A 異文化の中の異質なものだけではなく同質なものにも気付かせる
 異文化を紹介してもらうと,どうしても日本と違ったところにばかり目が向きがちです。しかし,注意してみていると,異文化の中に日本とよく似た文化があることに気付くことも多くあります。例えば,英語活動でお正月の遊びを取り上げたときに,日本のすごろくによく似た遊びがカナダにもあるということを紹介してもらいました。文化が違うというだけでなく,同じような文化があるということを通して,「結局は同じ人間なんだね」ということを子どもたちは感じることができるでしょう。


B 生活文化にも目を向けさせる
 文化について調べるときには,その国の伝統文化,日本で言うと歌舞伎や能,三味線,相撲のようなものだけに目が向きがちになります。そのような文化を調べることもある意味で重要ですが,例えば,アメリカの友達はだいたい何時に起きて,学校で何時間授業があって,放課後はどんなことをしているというような生活文化に目を向けさせることも必要です。特に,交流活動を行う場合には,そのような生活レベルの違いに目を向けさせ,情報交換をする,比べるといった活動をした方が子どもたちは生き生きとなってきます。


C ハロウィン,クリスマス,イースター…
 英語活動をするとよく見られるのが,このような行事を実際に体験する事例です。しかし,外国の人は全員同じようにクリスマスを祝うのか,ハロウィンでは仮装をするのかというと,そうではありません。宗教の問題も絡んできます。このような活動をして異文化に触れさせたような気になるのはちょっと危険です。例えば,学校にやってきたALTや外国人ゲストがどのようなクリスマスを過ごすのか紹介してもらい,その先生の文化として子どもたちと楽しむようにしたいものです。もしかして,その先生はクリスマスには特に何もお祝いしないと言われるかもしれません。様々な文化,価値観があるということを子どもたちには伝えたいものです。外国の人はみんなクリスマスの夜に教会に行く,七面鳥を食べるというようなステレオタイプの文化観は子どもたちに植え付けないようにするべきでしょう。


Context
 Contextとは「文脈」という意味です。つまり前後のつながりから判断するということになります。ここで注意することをいくつか挙げてみます。


@ 日本語訳はなるべくしない
 子どもたちにはALTが言っていることをなるべくそのまま聞かせます。教師が日本語で説明しすぎると,子どもたちは「どうせ先生が説明してくれるから」と英語を聞かないようになってきます。「今,何て言ったんだろう」と考え,「こんなことを言ったのかな」と推測し,「じゃあこのように言ってみよう」と反応を返せるようになることが,英語活動における問題解決能力の育成とも言えます。
 しかし,オールイングリッシュの授業でなければならないというわけでもありません。「先生が英語でペラペラしゃべっているけど,言っていることがちっともわからない」という状態が続けば,英語だけでなく,コミュニケーションに対する意欲さえなくしてしまうこともあるようです。要は,全部を日本語訳はしないまでも,日本語による適切な説明を加え,意欲を失わせないようにすることが必要なのです。


A 小道具やジェスチャーで
 日本語訳をほとんどしないとなると,子どもたちと意思の疎通をするためには他の手段が必要になってきます。それが絵カード,写真カードなどの小道具と,先生の表情やジェスチャーです。ALTには表情豊かに話せる先生がたくさんいらっしゃるし,大げさなジェスチャーも見せてくれます。それに絵カードなどを組み合わせれば,子どもたちは「何となく」分かることができるでしょう。細部にとらわれることなく,「何となく」「大まかに」というのが小学校英語活動では重要なところです。

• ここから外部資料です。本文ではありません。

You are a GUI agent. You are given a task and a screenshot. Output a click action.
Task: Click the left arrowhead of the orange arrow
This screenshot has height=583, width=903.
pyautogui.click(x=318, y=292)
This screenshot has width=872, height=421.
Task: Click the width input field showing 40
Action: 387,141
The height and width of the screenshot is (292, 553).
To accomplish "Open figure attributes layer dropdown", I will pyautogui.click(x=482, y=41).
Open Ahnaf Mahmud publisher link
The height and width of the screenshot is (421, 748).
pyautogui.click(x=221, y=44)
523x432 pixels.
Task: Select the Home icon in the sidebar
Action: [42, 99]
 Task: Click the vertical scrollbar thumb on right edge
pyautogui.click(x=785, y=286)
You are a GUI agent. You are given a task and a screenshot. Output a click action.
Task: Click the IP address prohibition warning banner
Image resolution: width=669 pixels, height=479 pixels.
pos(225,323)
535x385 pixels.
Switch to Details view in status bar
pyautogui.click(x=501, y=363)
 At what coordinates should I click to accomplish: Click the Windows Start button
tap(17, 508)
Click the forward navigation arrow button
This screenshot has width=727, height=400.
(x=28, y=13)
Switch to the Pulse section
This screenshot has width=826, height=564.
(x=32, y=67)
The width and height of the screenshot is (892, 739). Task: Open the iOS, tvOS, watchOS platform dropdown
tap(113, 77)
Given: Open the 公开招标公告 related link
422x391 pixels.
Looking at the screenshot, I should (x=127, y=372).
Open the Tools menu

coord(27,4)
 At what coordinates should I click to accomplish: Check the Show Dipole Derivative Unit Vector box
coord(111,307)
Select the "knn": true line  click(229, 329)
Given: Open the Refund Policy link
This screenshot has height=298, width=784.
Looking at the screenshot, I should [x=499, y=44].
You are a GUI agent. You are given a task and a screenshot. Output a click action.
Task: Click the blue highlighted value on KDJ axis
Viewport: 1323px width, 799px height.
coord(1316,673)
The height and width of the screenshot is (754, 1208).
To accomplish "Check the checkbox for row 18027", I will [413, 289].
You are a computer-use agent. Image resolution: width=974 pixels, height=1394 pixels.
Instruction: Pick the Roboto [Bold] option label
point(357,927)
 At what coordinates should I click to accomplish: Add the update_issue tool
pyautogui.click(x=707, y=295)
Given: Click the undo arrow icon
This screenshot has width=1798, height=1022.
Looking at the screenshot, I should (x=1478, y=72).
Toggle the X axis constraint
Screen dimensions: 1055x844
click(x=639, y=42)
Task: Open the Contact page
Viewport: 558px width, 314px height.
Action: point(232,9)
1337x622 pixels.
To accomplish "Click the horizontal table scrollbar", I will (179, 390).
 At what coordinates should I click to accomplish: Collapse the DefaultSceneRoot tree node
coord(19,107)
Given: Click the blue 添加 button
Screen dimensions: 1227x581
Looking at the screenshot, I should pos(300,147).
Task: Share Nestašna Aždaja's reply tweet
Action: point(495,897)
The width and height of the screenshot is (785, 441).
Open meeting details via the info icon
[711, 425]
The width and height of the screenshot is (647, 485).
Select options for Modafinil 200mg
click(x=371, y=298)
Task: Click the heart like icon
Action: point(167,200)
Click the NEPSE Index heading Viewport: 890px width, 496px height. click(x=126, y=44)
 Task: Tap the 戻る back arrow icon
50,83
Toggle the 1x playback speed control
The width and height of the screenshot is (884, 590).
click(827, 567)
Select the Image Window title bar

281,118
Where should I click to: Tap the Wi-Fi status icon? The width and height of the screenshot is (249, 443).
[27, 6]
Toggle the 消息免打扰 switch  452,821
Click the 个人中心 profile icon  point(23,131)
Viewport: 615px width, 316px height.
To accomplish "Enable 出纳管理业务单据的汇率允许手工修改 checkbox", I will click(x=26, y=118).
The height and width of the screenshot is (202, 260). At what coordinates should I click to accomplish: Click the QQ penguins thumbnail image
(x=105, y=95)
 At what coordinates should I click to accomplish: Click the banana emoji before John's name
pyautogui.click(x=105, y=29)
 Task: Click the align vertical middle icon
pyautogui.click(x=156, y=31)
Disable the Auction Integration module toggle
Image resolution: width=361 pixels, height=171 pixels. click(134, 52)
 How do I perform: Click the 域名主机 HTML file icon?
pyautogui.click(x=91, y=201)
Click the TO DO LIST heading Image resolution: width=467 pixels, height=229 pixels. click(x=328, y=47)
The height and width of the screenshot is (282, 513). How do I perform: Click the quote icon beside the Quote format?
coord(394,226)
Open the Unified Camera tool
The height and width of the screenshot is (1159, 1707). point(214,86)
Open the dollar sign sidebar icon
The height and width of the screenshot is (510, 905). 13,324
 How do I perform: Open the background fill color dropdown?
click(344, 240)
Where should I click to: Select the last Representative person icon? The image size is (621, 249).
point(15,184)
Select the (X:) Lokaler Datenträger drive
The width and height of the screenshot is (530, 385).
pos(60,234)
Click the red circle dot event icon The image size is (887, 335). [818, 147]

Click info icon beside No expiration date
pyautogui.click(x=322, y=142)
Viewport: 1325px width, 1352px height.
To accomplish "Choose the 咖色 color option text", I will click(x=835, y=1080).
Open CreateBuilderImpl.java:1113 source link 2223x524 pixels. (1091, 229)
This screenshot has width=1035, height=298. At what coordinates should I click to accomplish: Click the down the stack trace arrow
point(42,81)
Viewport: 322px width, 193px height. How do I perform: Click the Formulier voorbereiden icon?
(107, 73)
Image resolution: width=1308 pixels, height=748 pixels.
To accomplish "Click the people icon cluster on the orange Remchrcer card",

 また,担任の先生と役割分担をして,スキット風に会話をすることもできます。例えば,ALTが “How many cards do you have?”と尋ね,担任の先生が大げさな動作をつけて,“One, two, three, four. I have four cards!”と答えれば,カードの枚数を尋ねたんだなということは何となく伝わるものです。


Confidence
 4つ目のCはConfidence(自信)です。これは子どもの自信,小学校教師の自信という2つの側面があります。


@ 間違いを細かく指摘しない
 子どもたちが英語活動をする場合に,文法的な間違いは多々見られます。文法的な説明はほとんどしないわけであるから,例えば,複数形のsだとか,be動詞と一般動詞は区別するなどということはできなくて当然です。それを逐一指摘していたら,子どもは英語活動の楽しさが半減し,しまいには英語嫌いになってしまうことでしょう。文法的な正確さというのはあとからついてくればいいというくらいの気持ちで,意志が伝わることを第一の目的として英語活動を楽しませましょう。まずは伝わった,分かってくれたという自信をもたせることが重要です。同じように発音についても,中学校での指導のような正確さを求める必要はないと思われます。


A 先生は子どもたちのよいモデル
 子どもの自信と同時に先生の自信も重要です。
 小学校の先生方が英語活動を尻込みする理由の一つに,「英語の成績もそれほどよくなかったのに,子どもたちに英語を教えるなんて」という気持ちがあるのではないでしょうか。しかし,中学校,高校で培ってこられた英語の力で,ALTとのコミュニケーションも何とか図れるものです。例えば,ドイツ語かフランス語で身の回りのものを言ってみてくださいと言われても,ほとんど単語は出てきませんが,英語でとなると相当数の単語が出てくるはずです。
 また,小学校の先生は子どもたちの前で完璧な姿を見せなければならないという気持ちも強くあります。しかし,こと英語活動に関しては専門でもないし,完璧でなければならないと力む必要もありません。身振り手振りを交えた片言の英語でもコミュニケーションがとれている姿を見せるべきです。単語レベルの会話でもコミュニケーションがとれるという姿は,子どもたちに自信を与えるとともに,コミュニケーションのモデルを示すことにもなります。
 最近,“World Englishes”という言葉が聞かれるようになりました。もともと1985年頃に,インド人のアクセントのある英語を認めようと運動が起きたときに使われた言葉で,世界中にはいろいろなアクセントのある英語が存在し,それがコミュニケーションの道具として使える以上は特に問題がないということなのです。
 上智大学の吉田研作先生は,それを“acceptability”という言葉で表現されています。つまり,アメリカ人やイギリス人のような発音であることよりも,相手に受け入れられる(accpet)ことが可能(ability)であることが重要だということなのです。